* [Task directions]
Please pick out every line in the rows below that contains the string "Expand", and copy each one.

begin Data entries

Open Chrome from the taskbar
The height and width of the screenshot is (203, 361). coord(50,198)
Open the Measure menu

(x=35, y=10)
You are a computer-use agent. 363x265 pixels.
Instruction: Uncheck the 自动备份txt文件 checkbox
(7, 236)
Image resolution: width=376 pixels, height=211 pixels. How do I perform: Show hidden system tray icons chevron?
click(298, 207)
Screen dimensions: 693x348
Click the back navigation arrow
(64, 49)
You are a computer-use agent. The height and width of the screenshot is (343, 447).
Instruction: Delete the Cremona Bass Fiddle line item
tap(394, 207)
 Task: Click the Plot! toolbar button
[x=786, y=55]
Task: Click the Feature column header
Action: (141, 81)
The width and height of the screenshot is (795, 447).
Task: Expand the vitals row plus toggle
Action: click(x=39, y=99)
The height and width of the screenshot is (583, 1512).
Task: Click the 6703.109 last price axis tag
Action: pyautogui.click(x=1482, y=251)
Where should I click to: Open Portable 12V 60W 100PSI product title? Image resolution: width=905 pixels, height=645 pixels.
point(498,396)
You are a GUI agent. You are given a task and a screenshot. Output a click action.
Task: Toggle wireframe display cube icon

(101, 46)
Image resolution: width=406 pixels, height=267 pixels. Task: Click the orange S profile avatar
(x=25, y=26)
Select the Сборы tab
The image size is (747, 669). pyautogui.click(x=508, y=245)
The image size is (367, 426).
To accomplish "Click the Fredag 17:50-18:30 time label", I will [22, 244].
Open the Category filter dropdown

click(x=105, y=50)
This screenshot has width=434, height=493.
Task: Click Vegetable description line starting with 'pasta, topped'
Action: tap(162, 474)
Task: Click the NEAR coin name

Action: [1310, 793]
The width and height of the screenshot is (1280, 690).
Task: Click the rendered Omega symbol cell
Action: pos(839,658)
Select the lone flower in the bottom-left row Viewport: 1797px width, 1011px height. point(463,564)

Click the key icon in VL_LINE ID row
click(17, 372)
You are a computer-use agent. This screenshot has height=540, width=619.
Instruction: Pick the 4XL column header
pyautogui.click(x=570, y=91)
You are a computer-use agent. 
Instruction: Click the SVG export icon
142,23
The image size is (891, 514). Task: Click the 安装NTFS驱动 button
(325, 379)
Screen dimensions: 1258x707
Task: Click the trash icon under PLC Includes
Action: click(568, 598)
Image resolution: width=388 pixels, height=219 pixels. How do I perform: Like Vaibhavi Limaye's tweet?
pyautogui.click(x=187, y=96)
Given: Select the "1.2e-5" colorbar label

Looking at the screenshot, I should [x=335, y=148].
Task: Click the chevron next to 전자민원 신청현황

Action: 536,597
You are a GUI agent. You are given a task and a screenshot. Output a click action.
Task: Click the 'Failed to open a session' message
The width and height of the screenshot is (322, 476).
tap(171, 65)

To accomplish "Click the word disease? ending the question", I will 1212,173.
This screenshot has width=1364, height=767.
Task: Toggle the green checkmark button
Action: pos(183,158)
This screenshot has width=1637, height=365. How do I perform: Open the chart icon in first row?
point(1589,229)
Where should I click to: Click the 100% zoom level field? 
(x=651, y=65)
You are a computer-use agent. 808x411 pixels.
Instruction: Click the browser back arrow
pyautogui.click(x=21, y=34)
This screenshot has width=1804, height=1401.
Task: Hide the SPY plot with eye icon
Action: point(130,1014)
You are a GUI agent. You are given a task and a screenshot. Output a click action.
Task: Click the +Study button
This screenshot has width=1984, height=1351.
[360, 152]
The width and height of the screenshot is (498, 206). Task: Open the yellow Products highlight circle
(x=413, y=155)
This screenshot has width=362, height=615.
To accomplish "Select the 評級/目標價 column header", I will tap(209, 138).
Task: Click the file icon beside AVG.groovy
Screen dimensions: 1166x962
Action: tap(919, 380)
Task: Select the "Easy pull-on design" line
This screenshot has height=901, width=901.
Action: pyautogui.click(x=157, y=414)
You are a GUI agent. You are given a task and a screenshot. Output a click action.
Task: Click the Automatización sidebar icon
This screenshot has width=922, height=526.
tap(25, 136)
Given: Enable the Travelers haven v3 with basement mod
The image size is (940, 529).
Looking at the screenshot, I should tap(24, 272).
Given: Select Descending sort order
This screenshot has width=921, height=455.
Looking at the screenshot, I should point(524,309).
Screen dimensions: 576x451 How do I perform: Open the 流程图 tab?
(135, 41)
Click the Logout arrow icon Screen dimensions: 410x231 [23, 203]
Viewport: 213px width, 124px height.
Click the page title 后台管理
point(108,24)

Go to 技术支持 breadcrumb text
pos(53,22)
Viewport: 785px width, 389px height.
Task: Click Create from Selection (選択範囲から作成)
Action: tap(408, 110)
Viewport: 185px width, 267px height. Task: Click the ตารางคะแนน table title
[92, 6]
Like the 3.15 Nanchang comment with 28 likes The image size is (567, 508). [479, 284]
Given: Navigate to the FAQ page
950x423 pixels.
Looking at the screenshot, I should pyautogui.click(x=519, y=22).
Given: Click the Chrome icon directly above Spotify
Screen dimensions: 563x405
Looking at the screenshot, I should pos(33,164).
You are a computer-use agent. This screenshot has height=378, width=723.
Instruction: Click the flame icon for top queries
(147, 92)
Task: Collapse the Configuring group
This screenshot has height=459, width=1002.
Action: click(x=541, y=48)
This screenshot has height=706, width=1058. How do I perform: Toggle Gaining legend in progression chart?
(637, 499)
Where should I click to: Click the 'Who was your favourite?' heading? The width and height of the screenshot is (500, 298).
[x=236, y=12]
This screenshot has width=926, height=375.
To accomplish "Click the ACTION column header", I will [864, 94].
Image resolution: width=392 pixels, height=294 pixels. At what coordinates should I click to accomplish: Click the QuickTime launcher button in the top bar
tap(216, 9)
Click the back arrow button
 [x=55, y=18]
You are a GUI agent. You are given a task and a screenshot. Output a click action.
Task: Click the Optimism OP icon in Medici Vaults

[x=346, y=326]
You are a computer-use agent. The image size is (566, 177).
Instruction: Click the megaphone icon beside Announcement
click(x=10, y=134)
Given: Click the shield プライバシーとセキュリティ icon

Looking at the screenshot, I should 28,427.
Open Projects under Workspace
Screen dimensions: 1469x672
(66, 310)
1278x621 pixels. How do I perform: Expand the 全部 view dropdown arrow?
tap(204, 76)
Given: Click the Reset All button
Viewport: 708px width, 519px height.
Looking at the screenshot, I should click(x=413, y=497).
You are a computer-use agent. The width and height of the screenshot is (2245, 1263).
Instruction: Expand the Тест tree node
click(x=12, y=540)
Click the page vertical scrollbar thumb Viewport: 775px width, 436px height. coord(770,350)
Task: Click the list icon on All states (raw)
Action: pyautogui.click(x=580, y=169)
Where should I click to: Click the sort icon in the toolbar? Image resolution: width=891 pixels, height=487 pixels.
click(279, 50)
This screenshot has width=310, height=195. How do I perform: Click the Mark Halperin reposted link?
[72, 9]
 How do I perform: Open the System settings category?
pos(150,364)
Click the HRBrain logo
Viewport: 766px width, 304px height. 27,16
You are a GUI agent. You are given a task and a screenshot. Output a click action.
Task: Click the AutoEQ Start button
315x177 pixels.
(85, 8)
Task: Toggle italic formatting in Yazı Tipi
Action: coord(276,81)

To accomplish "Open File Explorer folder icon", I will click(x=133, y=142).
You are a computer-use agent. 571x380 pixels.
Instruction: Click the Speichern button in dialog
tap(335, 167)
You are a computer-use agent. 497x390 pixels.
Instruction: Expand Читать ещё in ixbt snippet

end Data entries

* [Solution for this exercise]
Task: Expand the vitals row plus toggle
1278x621 pixels. How do I perform: Expand the 全部 view dropdown arrow?
Instruction: Expand the Тест tree node
Instruction: Expand Читать ещё in ixbt snippet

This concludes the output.